Mit der Abwertung der türkischen Lira reihte sich der weltberühmte Schweizer Schindler in die Reihe der ausländischen Investoren und Unternehmen ein, die in der Türkei Fuß fassen oder ihre Präsenz verstärken wollten, indem sie nacheinander Partnerschaften und Anteile erwarben.
Der Schweizer Riese, einer der 3 wichtigsten Aufzugs- und Fahrtreppenhersteller der Welt, hat beschlossen, sein Geschäft in der Türkei auszubauen.

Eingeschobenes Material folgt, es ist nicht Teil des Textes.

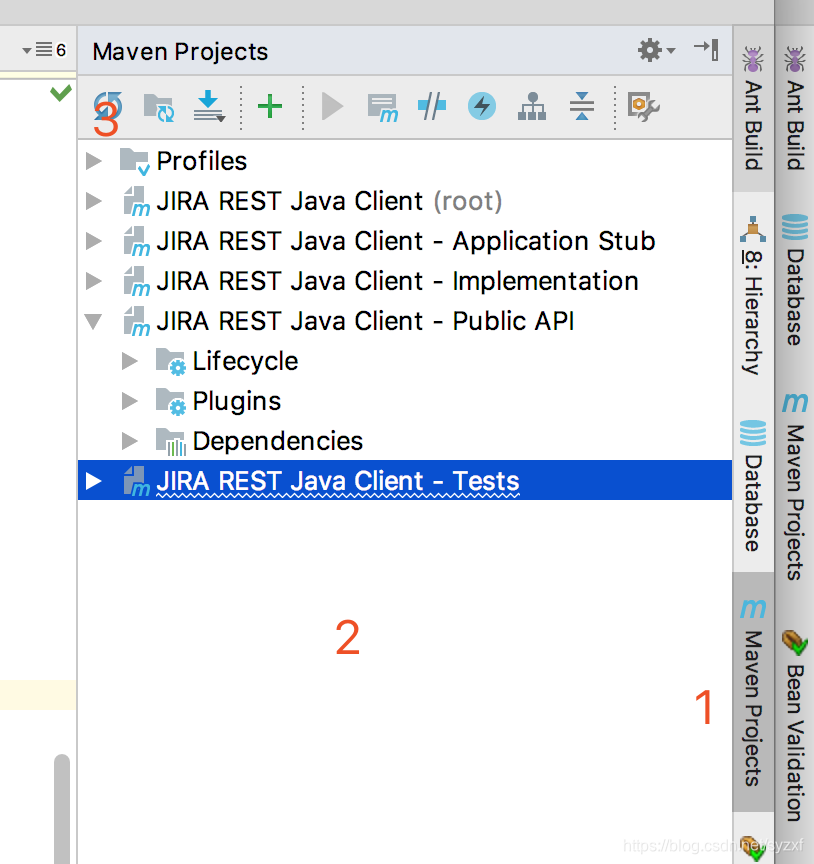Image resolution: width=814 pixels, height=864 pixels.
Task: Download sources and documentation
Action: 209,107
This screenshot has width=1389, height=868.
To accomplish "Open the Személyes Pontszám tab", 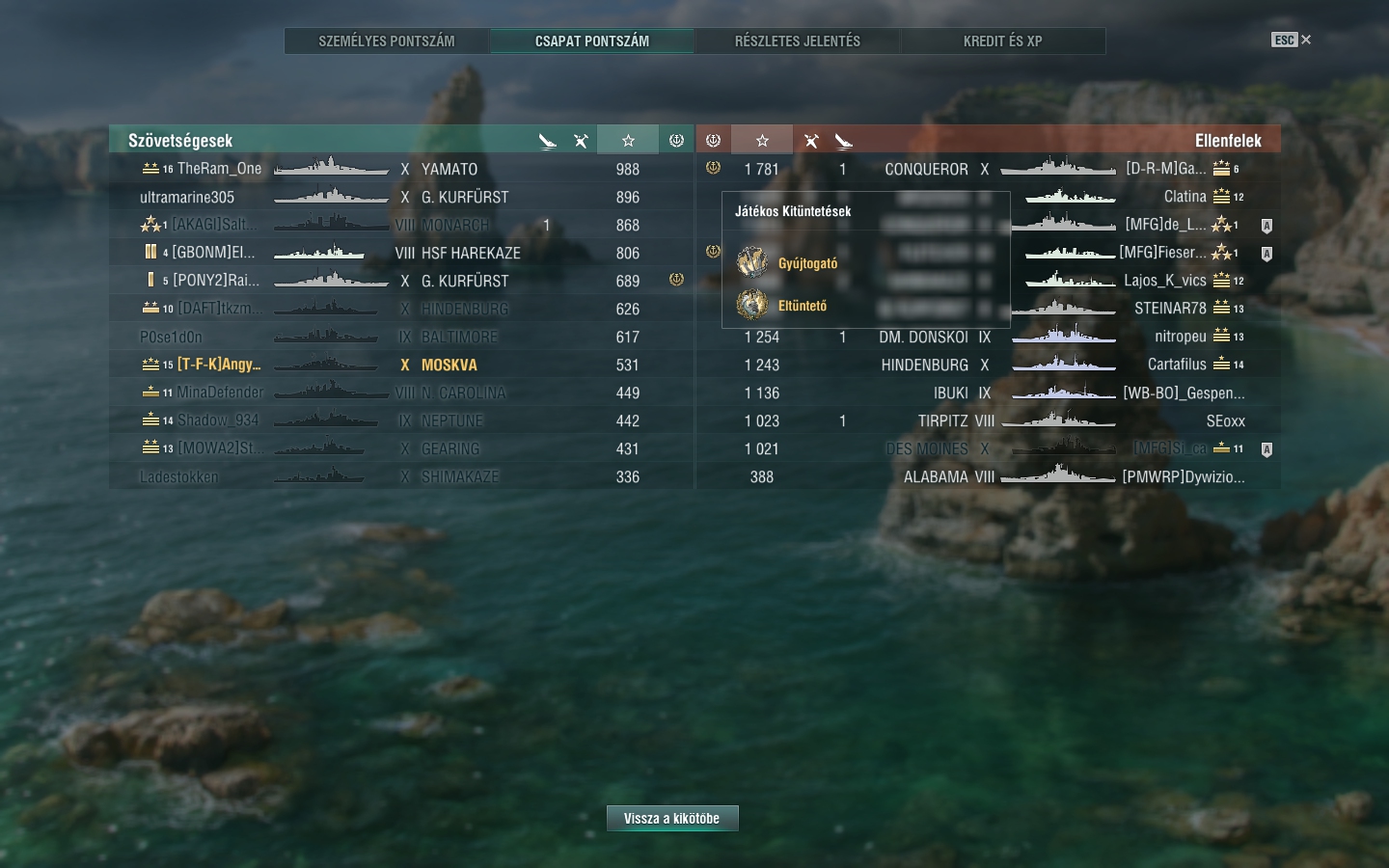I will [x=387, y=41].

Laut dem Artikel von Kerim Ülker von Dünya will die Schweizer Firma Schindler, die sich mit Omsan, einem der ersten Aufzugsunternehmen in der Türkei, zusammengesetzt hat, das gesamte türkische Unternehmen kaufen. Sollte das Geschäft zustande kommen, wäre dies die zweitwichtigste Akquisition von Schindler in der Türkei.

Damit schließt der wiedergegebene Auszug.